Hoje está adquirido que a gestão de procedimentos de fronteira, a dignidade nos campos de refugiados ou o novo mandato da Frontex como Guarda Costeira Europeia (combatendo o tráfico de seres humanos com respeito pelos direitos fundamentais) são responsabilidade comum europeia. Igualmente, o acolhimento de refugiados e migrantes exige solidariedade europeia que deve ser obrigatória, ainda que exercida em modalidades flexíveis.
A dimensão externa das migrações permitiu reunir um consenso muito alargado entre os Estados-membros em articulação com a parceria renovada com a vizinhança meridional, a chamada nova Agenda para o Mediterrâneo, apresentada em fevereiro pela Comissão Europeia.
A questão essencial é a de assumir a gestão dos fluxos migratórios com os países vizinhos não como uma crise, como aquela a que a Europa impreparada respondeu de forma caótica em 2015, mas como fenómeno natural que deve ser planeado, gerido e acompanhado por um espaço de 450 milhões de cidadãos de forma ordeira, legal e segura.
As relações com os países de origem e de trânsito dos migrantes devem ser desenvolvidas com uma visão de longo prazo e benefícios mútuos. Se a segurança das fronteiras comuns europeias e o combate às redes de tráfico de seres humanos que abusam dos mais frágeis são um desafio comum, não é realista reduzir o debate com os países vizinhos a uma dimensão securitária e à exigência de cooperação na readmissão de migrantes irregulares.
A cooperação externa deve assentar numa visão de banda larga que incorpore a cooperação para o desenvolvimento (apoios à alfabetização e educação igualitária de raparigas ou vacinação contra a Covid-19 são exemplos óbvios), o apoio ao controlo das migrações irregulares nos países de origem e de trânsito, a criação de parcerias no combate ao tráfico de pessoas e na repressão das redes organizadas e uma política transparente de concessão de asilo e de retorno à origem de migrantes irregulares.
A abertura de programas ordenados de migração legal, de que a conclusão da discussão da diretiva Blue Card durante a Presidência Portuguesa poderá ser um bom exemplo, através de acordos de mobilidade bilaterais ou a nível europeu, a criação de programas de captação de talentos, a estabilidade e transparência no recrutamento de trabalhadores temporários ou sazonais para atividades em que a Europa pós-pandemia será novamente carente de mão-de-obra, são alternativas construtivas à imigração ilegal, dando credibilidade reforçada ao combate às redes que vivem da miséria, da guerra e da venda do “sonho europeu”.

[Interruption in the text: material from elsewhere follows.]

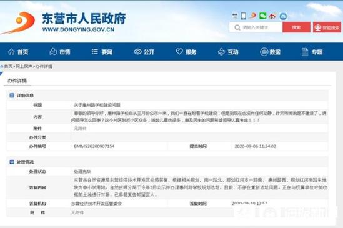Focus the keyword search input field
This screenshot has height=228, width=343.
[256, 27]
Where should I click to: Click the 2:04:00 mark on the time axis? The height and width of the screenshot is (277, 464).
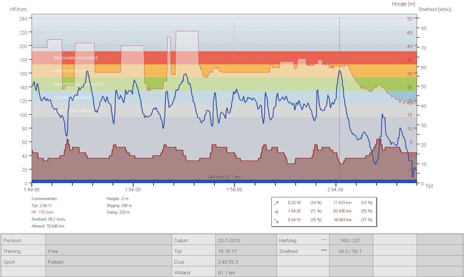(335, 190)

A articulação no quadro financeiro 2021/27 entre os fundos para as políticas de cooperação e desenvolvimento e os destinados às migrações e asilo permitirá o estabelecimento de parcerias dinâmicas e construtivas com os países vizinhos, sobretudo os do Mediterrâneo e da África Ocidental, que poderão associar a gestão das migrações à defesa da segurança comum, ao combate ao terrorismo e a fenómenos de radicalização e à promoção dos direitos humanos. A gestão de incentivos como a migração legal ou a flexibilização de vistos são instrumentos ativos de uma cooperação que não pode ser reduzida à exigência da aceitação de retornos.

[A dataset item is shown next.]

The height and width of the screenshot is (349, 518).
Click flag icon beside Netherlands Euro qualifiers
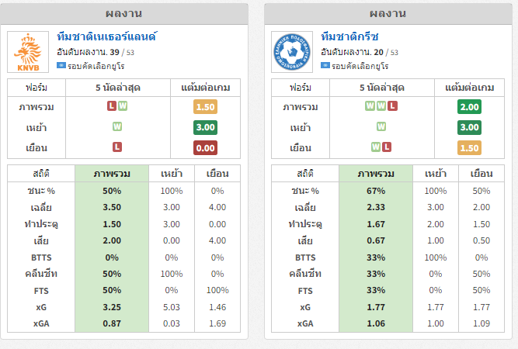coord(61,65)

É essencial articular a dimensão europeia da política de migrações com a prioridade dada à relação com o norte de África e ao estabelecimento de um espaço de mobilidade na área da lusofonia. A relação com os países do Magrebe é fundamental para o reforço do nosso papel estratégico na frente sul da Europa, tal como na promoção de relações económicas privilegiadas nos domínios da energia, do turismo ou da segurança.

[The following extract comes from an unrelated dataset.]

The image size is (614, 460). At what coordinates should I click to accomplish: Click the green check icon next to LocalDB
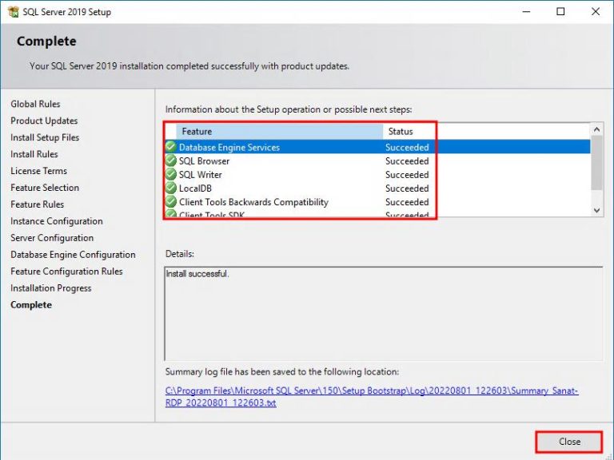170,188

A estabilidade política e o crescimento económico da vizinhança sul, associados a uma evolução demográfica e migratória estabilizadas, são essenciais para uma Europa que teve a sua origem no Mediterrâneo. Mais ainda para um país com centenas de anos de presença e forte influência linguística árabe, um povo migrante ao longo de séculos e que tem a maior fronteira marítima da União Europeia.